Para Norberto Lobo a guitarra ainda é como um game boy
Não lhe fazemos favor nenhum se dissermos que Norberto Lobo é um dos grandes guitarristas portugueses. Já lá vão quase dez anos desde o seu primeiro álbum a solo, Mudar de Bina, e ao sexto Lobo parece mais depurado do que nunca. Este chama-se Muxama, como a iguaria algarvia, espécie de presunto do mar, feita de atum seco e salgado. Sem raízes do Algarve, o músico diz que esse é um prato que come "em família de vez em quando, portanto talvez associe a isso". "E gosto do som da palavra", acrescenta.
Estamos no Jardim da Estrela, em Lisboa. Norberto está à civil. Sem guitarra, portanto. Quem passa pode não fazer ideia, por isso, do som que ele produz quando curvado, agarrado à guitarra, um pedal aqui e ali, a tocar quase sem levantar a cabeça. Será assim hoje no Teatro Maria Matos às 22.00, no primeiro de oito concertos em que Norberto leva Muxama às salas.
Um disco nasce quando começa a aparecer "um conjunto de músicas que apontem na mesma direção". Às vezes, haveria de dizer depois, trata-se de um som. "Começo a perceber que aquilo é um bocadinho da mesma manta de retalhos, tipo peças do puzzle. 'Ah, isto é o cantinho, isto é o meio, estas são as duas azuis, deve ser a orelha.'" Assim nasceu Muxama, que, se tem uma narrativa, ela "é mais musical do que outra coisa qualquer".
Neste disco que fecha com uma música homónima, em que lá mesmo no "finzinho" damos conta do arco a passar pelas cordas da guitarra, há uma outra que se chama Legionella. "Foi feita num dia em que eu li essa notícia, nas primeiras vezes em que se começou a falar da legionella. Depois tornou-se num título de trabalho, um bocado mnemónico, para eu me lembrar que era aquela malha e ficou. Gosto do som da palavra, também. Há palavras bonitas que querem dizer coisas muito feias, já estive a falar disso com um amigo", comenta. Há outra chamada Oma, palavra que quer dizer "avó" em alemão, e que Norberto fez a pensar na sua avó, como motivo da canção a quem é dedicada. Nada de estranho, se nos lembrarmos de Balada para Lhasa, dedicado à música Lhasa de Sela em Fala Mansa (2011) ou Ayrton Senna em Pata Lenta (2009), para o piloto de Fórmula 1.

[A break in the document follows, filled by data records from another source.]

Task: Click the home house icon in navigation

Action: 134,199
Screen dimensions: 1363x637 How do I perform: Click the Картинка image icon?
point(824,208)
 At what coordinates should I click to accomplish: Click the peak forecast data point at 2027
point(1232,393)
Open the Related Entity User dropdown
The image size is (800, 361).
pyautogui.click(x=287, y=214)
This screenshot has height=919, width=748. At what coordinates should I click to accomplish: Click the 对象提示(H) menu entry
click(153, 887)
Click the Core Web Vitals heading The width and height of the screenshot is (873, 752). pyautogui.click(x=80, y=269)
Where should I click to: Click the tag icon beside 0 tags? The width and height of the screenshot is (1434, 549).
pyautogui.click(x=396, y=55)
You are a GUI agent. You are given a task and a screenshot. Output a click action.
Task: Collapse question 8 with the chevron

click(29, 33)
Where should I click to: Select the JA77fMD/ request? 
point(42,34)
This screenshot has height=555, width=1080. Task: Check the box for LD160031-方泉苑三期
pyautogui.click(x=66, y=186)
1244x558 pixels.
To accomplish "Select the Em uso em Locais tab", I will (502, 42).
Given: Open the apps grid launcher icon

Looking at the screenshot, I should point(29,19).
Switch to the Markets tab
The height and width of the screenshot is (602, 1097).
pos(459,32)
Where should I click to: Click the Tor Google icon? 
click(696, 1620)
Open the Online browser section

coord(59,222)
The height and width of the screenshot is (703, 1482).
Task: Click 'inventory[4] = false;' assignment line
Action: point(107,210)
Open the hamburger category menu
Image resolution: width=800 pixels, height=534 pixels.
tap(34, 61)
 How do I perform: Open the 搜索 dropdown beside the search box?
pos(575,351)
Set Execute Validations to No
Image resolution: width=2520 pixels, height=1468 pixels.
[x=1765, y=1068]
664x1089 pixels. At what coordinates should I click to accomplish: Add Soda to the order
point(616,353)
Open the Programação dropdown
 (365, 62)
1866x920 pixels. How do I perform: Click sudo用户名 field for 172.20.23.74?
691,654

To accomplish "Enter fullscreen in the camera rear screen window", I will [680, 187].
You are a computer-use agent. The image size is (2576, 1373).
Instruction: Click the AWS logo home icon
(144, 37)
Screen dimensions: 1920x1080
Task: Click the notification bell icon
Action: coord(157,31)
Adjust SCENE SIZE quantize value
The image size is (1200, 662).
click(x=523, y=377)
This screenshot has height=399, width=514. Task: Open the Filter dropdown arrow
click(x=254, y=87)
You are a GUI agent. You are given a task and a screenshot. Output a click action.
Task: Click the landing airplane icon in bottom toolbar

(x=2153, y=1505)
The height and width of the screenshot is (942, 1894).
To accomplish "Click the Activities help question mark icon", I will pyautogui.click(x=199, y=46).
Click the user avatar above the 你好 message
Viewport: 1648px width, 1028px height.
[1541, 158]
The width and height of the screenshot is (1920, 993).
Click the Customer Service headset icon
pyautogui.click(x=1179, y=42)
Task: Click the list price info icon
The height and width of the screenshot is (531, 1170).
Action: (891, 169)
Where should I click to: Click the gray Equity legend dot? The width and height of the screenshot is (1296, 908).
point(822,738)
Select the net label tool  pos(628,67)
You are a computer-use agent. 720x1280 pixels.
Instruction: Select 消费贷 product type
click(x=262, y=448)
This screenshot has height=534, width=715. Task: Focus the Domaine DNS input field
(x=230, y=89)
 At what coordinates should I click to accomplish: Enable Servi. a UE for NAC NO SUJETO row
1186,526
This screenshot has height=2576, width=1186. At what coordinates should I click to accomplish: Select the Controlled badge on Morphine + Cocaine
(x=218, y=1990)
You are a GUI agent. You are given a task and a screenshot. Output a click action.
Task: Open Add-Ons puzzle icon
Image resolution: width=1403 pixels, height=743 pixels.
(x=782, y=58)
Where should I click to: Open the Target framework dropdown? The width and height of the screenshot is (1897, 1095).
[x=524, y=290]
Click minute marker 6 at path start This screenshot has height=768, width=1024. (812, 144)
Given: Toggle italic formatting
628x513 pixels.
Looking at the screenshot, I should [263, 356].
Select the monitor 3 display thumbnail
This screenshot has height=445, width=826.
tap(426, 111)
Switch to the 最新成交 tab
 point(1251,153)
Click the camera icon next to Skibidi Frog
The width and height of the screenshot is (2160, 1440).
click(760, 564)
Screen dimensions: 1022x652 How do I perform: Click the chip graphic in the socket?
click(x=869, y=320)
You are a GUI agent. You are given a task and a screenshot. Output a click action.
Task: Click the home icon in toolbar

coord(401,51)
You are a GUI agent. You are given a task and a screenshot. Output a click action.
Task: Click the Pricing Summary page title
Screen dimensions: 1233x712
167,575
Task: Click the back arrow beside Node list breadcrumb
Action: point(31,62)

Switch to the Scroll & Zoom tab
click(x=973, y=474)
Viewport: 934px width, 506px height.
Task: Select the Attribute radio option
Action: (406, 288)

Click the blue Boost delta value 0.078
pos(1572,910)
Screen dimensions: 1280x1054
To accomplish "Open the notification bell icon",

Norberto, nascido em Lisboa em 1982, tantas vezes comparado a Carlos Paredes ou a John Fahey, diz que nem sempre consegue arrancar o som que quer da guitarra. Acontece, conta, "ter um som na cabeça e andar à procura dele, às vezes demora anos". Para isso também servem os pedais que usa, pois um pedal, como diz "abre mais uma janela na casa", e acontece-lhe precisar de alguns que só muito mais tarde são inventados. Quando encontra o som que procura? "Aborreço-me e passo para outra coisa", responde.
Tinha uns "sete, oito anos" quando começou a tocar. Nada de sério, "era mais uma cena que havia para lá", para casa, e que os irmãos - entre eles Manuel Mesquita, com quem tocou nos Norman e compositor de Slowz, deste álbum - tocavam. "Era como o game boy", afirma. Hoje ainda é assim. A guitarra "ainda é como um game boy, ainda é uma brincadeira, ainda é um jogo. Normalmente o problema é ter de parar de tocar, é ter outras coisas na vida para fazer."
Hoje haverá Muxama no Maria Matos. Reconheceremos as músicas de que é feito, certos de antemão que Lobo nunca as toca da mesma forma. Porque aquilo que está na gravação "é só aquele dia: não é um vídeo, é uma fotografia." Fotografia, acrescente-se, de mais um dia com o seu game boy.